▶ _Data listing_
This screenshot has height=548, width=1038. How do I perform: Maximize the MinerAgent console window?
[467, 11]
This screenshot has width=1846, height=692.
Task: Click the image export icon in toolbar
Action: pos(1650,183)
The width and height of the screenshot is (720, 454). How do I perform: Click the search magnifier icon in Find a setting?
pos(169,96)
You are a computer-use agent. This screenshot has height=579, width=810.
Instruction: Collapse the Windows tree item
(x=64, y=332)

...

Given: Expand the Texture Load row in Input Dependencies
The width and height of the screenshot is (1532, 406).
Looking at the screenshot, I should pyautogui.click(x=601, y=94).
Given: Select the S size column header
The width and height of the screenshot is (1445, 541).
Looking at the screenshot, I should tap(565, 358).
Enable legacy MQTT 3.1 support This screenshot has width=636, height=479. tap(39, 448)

▶ _What you need to do_
The line above containing "Given: Expand the", the line containing "Enable legacy MQTT", and every line between them are to be transcribed exactly; no other line is wanted.

▶ _Answer section_
Given: Expand the Texture Load row in Input Dependencies
The width and height of the screenshot is (1532, 406).
Looking at the screenshot, I should pyautogui.click(x=601, y=94).
Given: Select the S size column header
The width and height of the screenshot is (1445, 541).
Looking at the screenshot, I should tap(565, 358).
Enable legacy MQTT 3.1 support This screenshot has width=636, height=479. tap(39, 448)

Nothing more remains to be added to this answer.